═══ Task input ═══
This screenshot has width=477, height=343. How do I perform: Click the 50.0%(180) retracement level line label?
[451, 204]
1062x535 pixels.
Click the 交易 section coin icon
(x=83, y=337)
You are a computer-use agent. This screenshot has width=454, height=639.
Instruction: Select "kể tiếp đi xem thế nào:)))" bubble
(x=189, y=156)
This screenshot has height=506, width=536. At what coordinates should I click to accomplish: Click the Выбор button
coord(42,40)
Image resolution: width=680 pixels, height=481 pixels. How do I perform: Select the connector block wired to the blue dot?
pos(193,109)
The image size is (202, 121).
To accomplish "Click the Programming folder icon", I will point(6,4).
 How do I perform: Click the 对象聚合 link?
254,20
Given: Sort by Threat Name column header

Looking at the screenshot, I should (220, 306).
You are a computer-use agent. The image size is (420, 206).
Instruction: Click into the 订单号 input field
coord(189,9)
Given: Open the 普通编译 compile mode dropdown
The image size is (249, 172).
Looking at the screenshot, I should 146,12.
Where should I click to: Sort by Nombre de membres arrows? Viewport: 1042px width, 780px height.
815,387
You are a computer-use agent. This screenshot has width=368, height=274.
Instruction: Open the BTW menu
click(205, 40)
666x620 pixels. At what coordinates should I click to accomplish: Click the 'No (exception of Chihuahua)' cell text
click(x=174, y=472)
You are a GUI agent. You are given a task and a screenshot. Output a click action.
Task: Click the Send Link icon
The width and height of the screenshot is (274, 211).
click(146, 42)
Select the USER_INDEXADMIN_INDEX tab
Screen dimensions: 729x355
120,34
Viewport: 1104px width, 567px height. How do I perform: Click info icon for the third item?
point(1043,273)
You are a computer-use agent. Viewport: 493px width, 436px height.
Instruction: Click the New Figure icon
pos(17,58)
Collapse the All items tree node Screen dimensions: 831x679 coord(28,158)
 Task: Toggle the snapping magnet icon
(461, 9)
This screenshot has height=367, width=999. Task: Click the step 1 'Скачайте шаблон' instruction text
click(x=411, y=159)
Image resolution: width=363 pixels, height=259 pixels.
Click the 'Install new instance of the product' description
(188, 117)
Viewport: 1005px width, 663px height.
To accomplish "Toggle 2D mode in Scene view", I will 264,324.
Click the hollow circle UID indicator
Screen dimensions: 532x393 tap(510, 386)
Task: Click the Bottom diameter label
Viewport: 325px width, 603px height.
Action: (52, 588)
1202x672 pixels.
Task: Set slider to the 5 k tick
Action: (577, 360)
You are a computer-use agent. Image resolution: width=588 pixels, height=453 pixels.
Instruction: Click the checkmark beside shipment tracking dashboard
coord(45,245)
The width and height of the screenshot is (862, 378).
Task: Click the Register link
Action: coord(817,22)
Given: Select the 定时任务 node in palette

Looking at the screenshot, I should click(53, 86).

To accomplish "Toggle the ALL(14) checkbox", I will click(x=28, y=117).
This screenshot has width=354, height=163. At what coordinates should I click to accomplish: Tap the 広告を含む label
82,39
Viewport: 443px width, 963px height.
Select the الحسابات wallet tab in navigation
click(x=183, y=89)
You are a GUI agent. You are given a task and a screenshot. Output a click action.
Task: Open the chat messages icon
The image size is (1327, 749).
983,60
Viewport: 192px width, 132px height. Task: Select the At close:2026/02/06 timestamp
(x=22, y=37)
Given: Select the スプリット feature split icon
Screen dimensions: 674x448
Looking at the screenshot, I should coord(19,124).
═══
Goal of the exercise |
The data above is to be given again, with every line exact.

Output for this exercise |
This screenshot has width=477, height=343. How do I perform: Click the 50.0%(180) retracement level line label?
[451, 204]
1062x535 pixels.
Click the 交易 section coin icon
(x=83, y=337)
You are a computer-use agent. This screenshot has width=454, height=639.
Instruction: Select "kể tiếp đi xem thế nào:)))" bubble
(x=189, y=156)
This screenshot has height=506, width=536. At what coordinates should I click to accomplish: Click the Выбор button
coord(42,40)
Image resolution: width=680 pixels, height=481 pixels. How do I perform: Select the connector block wired to the blue dot?
pos(193,109)
The image size is (202, 121).
To accomplish "Click the Programming folder icon", I will point(6,4).
 How do I perform: Click the 对象聚合 link?
254,20
Given: Sort by Threat Name column header

Looking at the screenshot, I should (220, 306).
You are a computer-use agent. The image size is (420, 206).
Instruction: Click into the 订单号 input field
coord(189,9)
Given: Open the 普通编译 compile mode dropdown
The image size is (249, 172).
Looking at the screenshot, I should 146,12.
Where should I click to: Sort by Nombre de membres arrows? Viewport: 1042px width, 780px height.
815,387
You are a computer-use agent. This screenshot has width=368, height=274.
Instruction: Open the BTW menu
click(205, 40)
666x620 pixels. At what coordinates should I click to accomplish: Click the 'No (exception of Chihuahua)' cell text
click(x=174, y=472)
You are a GUI agent. You are given a task and a screenshot. Output a click action.
Task: Click the Send Link icon
The width and height of the screenshot is (274, 211).
click(146, 42)
Select the USER_INDEXADMIN_INDEX tab
Screen dimensions: 729x355
120,34
Viewport: 1104px width, 567px height. How do I perform: Click info icon for the third item?
point(1043,273)
You are a computer-use agent. Viewport: 493px width, 436px height.
Instruction: Click the New Figure icon
pos(17,58)
Collapse the All items tree node Screen dimensions: 831x679 coord(28,158)
 Task: Toggle the snapping magnet icon
(461, 9)
This screenshot has height=367, width=999. Task: Click the step 1 'Скачайте шаблон' instruction text
click(x=411, y=159)
Image resolution: width=363 pixels, height=259 pixels.
Click the 'Install new instance of the product' description
(188, 117)
Viewport: 1005px width, 663px height.
To accomplish "Toggle 2D mode in Scene view", I will 264,324.
Click the hollow circle UID indicator
Screen dimensions: 532x393 tap(510, 386)
Task: Click the Bottom diameter label
Viewport: 325px width, 603px height.
Action: (52, 588)
1202x672 pixels.
Task: Set slider to the 5 k tick
Action: (577, 360)
You are a computer-use agent. Image resolution: width=588 pixels, height=453 pixels.
Instruction: Click the checkmark beside shipment tracking dashboard
coord(45,245)
The width and height of the screenshot is (862, 378).
Task: Click the Register link
Action: coord(817,22)
Given: Select the 定时任务 node in palette

Looking at the screenshot, I should click(53, 86).

To accomplish "Toggle the ALL(14) checkbox", I will click(x=28, y=117).
This screenshot has width=354, height=163. At what coordinates should I click to accomplish: Tap the 広告を含む label
82,39
Viewport: 443px width, 963px height.
Select the الحسابات wallet tab in navigation
click(x=183, y=89)
You are a GUI agent. You are given a task and a screenshot. Output a click action.
Task: Open the chat messages icon
The image size is (1327, 749).
983,60
Viewport: 192px width, 132px height. Task: Select the At close:2026/02/06 timestamp
(x=22, y=37)
Given: Select the スプリット feature split icon
Screen dimensions: 674x448
Looking at the screenshot, I should coord(19,124).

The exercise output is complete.